> _The problem_: In the projectable workflow vignette, substitute "tidyr" for "dplyr" and reproduce the text between "functions through to" and "library(projectable)", inclusive.

> _Document section_:
________________
This vignette steps through a typical projectable
workflow, taking us from a simple dataframe via a metadata-rich table constructed using the prj_tbl_*()
functions through to a projection of that table in gt
format.
The projectable
package was designed to gell with gt
and the wider tidyverse
, so – although it is by no means necessary – we will use dplyr
verbs throughout.
library(projectable)
library(dplyr)
#>
#> Attaching package: 'dplyr'
#> The following objects are masked from 'package:stats':
#>
#> filter, lag
#> The following objects are masked from 'package:base':
#>
#> intersect, setdiff, setequal, union
library(gt)
The first step in the projectable
workflow involves transforming an ordinary dataframe into a metadata-rich table-like object that is fit for projection. We term this ‘setting the table’ and we perform it using the prj_tbl_*()
functions along with col_*()
helpers.
________________
Records from a dataset
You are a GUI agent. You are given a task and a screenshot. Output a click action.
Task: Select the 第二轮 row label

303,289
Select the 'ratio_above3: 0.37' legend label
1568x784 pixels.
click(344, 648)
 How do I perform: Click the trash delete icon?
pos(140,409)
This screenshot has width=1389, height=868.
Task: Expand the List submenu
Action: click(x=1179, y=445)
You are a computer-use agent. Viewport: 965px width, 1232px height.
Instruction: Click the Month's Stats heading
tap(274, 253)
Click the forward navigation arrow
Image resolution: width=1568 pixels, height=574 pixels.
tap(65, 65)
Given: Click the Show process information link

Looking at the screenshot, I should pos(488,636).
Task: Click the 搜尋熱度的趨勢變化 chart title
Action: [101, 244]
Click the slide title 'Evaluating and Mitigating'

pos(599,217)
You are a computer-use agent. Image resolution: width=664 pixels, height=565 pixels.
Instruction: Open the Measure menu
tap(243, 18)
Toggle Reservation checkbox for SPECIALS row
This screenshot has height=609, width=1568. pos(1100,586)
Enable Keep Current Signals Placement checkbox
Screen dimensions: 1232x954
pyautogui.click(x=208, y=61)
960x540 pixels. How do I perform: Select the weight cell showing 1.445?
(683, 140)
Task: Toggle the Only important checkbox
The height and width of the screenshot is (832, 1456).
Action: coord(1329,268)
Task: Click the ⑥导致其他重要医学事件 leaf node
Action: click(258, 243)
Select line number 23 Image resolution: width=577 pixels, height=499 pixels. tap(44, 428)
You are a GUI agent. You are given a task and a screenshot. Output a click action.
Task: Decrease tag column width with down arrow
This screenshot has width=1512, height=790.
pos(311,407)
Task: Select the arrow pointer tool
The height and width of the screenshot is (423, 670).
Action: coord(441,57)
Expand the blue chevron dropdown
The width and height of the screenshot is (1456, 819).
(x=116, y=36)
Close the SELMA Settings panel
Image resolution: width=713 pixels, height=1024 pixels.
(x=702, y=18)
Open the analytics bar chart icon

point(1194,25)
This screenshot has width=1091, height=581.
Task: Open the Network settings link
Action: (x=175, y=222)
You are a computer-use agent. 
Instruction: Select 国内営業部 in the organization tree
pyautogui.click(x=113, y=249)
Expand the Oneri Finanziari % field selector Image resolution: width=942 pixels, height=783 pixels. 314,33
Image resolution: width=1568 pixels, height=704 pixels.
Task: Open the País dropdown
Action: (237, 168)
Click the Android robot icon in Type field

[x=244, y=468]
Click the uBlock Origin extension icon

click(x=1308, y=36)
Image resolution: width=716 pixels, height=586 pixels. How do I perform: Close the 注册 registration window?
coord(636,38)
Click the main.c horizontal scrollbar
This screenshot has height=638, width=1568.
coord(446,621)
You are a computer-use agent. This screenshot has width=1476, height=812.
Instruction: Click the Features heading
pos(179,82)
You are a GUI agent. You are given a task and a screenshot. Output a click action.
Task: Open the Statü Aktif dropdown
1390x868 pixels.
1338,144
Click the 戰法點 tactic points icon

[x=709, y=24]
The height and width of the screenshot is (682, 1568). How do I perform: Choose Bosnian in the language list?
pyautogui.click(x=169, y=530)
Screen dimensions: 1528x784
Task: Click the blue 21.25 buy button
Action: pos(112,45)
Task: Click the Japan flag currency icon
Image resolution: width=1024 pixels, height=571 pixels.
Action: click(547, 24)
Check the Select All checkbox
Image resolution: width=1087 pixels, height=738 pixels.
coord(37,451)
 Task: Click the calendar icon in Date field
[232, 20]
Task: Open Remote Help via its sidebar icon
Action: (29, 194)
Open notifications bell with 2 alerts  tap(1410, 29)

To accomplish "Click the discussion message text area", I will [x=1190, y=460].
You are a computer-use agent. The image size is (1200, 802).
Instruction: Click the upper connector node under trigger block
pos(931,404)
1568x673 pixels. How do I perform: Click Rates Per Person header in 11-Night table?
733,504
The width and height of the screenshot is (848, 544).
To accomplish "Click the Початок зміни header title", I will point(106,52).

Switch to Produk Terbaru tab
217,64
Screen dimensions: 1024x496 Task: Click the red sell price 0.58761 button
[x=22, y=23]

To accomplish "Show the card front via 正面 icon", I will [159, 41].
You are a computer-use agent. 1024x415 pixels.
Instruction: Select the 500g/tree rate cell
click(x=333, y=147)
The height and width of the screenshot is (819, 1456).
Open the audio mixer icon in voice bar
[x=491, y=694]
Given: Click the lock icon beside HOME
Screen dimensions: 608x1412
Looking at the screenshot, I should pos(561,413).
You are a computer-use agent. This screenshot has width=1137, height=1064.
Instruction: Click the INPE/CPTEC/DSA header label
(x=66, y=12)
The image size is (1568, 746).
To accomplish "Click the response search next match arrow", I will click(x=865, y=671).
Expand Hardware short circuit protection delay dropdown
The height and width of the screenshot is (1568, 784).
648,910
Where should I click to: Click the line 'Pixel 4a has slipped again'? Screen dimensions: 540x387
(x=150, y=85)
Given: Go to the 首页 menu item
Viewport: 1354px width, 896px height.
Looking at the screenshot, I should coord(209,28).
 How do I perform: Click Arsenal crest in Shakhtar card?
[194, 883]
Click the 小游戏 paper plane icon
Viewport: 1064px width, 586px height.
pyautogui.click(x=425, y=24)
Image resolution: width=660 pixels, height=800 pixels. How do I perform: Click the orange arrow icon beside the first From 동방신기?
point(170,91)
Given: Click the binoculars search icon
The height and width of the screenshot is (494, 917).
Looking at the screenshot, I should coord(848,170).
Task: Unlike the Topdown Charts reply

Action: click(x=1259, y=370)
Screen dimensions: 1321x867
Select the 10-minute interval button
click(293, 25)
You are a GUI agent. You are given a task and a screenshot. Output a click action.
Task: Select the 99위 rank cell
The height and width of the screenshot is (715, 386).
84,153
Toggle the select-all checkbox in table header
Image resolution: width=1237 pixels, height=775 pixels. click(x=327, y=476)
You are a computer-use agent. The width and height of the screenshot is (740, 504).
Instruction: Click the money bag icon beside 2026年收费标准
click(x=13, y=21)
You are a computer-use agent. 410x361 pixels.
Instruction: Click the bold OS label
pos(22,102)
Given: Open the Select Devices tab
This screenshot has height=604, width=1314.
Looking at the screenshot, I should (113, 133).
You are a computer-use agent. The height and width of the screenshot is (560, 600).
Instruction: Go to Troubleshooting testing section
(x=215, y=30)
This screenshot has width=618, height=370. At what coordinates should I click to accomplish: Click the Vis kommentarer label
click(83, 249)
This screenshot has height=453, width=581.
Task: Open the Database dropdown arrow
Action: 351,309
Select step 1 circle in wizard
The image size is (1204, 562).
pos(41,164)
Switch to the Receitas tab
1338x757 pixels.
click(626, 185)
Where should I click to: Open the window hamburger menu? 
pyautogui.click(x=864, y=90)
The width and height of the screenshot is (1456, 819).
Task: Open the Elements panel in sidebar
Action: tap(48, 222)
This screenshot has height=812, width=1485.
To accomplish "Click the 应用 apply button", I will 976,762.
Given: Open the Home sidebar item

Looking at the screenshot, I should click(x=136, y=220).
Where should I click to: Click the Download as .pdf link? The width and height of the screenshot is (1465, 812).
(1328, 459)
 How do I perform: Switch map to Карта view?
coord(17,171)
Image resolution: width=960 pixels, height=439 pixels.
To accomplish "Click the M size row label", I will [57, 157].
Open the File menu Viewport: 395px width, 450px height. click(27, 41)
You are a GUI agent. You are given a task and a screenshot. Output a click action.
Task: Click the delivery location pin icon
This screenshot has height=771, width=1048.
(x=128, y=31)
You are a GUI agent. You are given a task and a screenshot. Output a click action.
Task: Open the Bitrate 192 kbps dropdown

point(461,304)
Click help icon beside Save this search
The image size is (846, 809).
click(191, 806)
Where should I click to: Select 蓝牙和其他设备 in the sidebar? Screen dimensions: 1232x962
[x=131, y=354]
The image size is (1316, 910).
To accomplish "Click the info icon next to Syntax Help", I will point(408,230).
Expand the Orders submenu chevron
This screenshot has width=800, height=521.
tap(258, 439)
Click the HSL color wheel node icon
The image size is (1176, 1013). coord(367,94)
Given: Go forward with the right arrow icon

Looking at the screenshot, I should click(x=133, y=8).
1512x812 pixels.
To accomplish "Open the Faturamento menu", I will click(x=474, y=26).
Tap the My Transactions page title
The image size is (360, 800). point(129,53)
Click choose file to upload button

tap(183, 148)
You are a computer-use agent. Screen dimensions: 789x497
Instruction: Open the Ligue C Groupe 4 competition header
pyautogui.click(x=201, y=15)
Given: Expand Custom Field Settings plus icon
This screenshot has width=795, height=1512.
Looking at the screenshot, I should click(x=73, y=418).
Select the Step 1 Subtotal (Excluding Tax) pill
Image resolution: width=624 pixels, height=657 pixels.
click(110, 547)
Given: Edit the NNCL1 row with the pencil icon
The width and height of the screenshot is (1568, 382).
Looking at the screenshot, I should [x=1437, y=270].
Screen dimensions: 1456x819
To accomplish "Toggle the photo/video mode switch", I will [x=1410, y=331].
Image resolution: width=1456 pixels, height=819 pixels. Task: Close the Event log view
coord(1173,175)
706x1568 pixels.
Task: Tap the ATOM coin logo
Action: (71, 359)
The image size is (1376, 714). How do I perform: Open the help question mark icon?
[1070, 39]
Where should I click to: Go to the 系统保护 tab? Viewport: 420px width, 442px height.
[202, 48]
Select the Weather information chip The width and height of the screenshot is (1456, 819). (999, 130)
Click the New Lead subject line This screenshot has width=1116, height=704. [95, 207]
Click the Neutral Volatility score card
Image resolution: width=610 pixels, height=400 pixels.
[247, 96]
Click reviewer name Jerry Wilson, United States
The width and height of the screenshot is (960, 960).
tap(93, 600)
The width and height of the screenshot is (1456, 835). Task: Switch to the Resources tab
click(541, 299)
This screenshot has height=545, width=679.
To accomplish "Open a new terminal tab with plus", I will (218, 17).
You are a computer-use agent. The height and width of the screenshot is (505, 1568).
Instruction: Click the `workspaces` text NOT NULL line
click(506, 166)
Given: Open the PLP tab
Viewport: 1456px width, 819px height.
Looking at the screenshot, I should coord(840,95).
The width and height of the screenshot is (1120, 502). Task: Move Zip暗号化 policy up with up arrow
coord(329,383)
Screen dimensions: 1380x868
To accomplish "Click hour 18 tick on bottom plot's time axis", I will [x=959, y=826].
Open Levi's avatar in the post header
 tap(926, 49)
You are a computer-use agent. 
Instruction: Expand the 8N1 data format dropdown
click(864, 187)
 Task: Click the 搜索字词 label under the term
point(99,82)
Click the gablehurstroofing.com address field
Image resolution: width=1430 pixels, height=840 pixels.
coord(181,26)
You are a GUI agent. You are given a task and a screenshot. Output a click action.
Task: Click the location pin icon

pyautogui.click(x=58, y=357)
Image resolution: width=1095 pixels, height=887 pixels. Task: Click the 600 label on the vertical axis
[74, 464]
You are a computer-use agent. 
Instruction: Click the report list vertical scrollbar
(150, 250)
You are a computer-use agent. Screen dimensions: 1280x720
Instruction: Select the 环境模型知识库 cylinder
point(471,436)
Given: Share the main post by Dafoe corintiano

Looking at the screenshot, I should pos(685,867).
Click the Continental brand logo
________________
> _Result_:
functions through to a projection of that table in gt
format.
The projectable
package was designed to gell with gt
and the wider tidyverse
, so – although it is by no means necessary – we will use tidyr
verbs throughout.
library(projectable)